Pakistan’s government has issued a final warning to members of a hard-line Islamist party who have blocked a main road into the capital since last week, raising fears of a violent clash as they refuse to budge.
Hundreds of supporters of the Tehreek-e-Labaik Pakistan party have been blocking the road to Islamabad for nearly 10 days, demanding that the minister of law be sacked for what they term as blasphemy.
“You all are being given a last warning,” the Islamabad deputy commissioner said in the order.
A court had already ordered the party to end the protest, the order added. “After this final announcement, you all are being warned to end the illegal sit-in immediately.”
Tehreek-e-Labaik blames the minister, Zahid Hamid, for changes to an electoral oath that the party says amounts to blasphemy.
The government puts the issue down to a clerical error.
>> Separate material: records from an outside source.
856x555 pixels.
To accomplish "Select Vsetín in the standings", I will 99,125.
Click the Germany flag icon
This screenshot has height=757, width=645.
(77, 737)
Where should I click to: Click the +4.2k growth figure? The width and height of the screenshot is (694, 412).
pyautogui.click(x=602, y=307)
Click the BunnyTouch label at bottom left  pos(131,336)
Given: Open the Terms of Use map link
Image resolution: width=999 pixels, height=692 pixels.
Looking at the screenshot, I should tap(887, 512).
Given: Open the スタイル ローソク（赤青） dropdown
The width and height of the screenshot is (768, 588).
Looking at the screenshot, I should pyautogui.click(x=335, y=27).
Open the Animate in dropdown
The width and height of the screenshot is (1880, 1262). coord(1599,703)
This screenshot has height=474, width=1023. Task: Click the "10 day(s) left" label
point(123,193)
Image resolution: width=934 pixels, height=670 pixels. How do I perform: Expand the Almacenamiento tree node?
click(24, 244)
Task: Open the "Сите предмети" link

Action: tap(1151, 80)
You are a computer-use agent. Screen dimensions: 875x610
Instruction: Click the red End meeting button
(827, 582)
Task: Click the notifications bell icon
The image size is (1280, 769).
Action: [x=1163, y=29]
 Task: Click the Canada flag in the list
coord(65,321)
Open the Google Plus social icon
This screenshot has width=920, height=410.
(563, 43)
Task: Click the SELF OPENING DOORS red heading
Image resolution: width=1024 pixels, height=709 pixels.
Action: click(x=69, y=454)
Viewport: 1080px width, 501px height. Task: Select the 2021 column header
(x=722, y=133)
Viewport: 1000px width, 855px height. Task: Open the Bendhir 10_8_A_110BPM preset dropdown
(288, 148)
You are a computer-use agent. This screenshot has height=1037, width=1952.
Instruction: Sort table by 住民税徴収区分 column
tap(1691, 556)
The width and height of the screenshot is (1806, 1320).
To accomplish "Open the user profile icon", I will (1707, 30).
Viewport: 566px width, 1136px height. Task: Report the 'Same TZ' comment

Pakistan’s blasphemy law has become a lightning rod for Islamists, especially since 2011 when the liberal governor of Punjab province, Salman Taseer, was murdered by a bodyguard for questioning the law that mandates the death penalty for insulting Islam or the Prophet Muhammad.
A spokesman for the Labaik party, Ejaz Ashrafi, refused to comply with the order.
“We’re not moving,” he told Reuters by phone from the sit-in.
A government official, Khalid Abbasi, said that the protesters had set up pickets along the route, manned by party members carrying iron rods and sticks.
Since the final warning was issued, he said, hundreds more party members have joined the protest action and blockade.
Fearing violence, the government has blocked several roads with shipping containers to corral the protesters, but that has caused hours-long traffic jams in and around the capital.
In 2007, a confrontation between the authorities and supporters of radical preachers at an Islamabad mosque led to the death of more than 100 people.
“All resources can be used to break this sit-in,” the deputy commissioner’s warning said.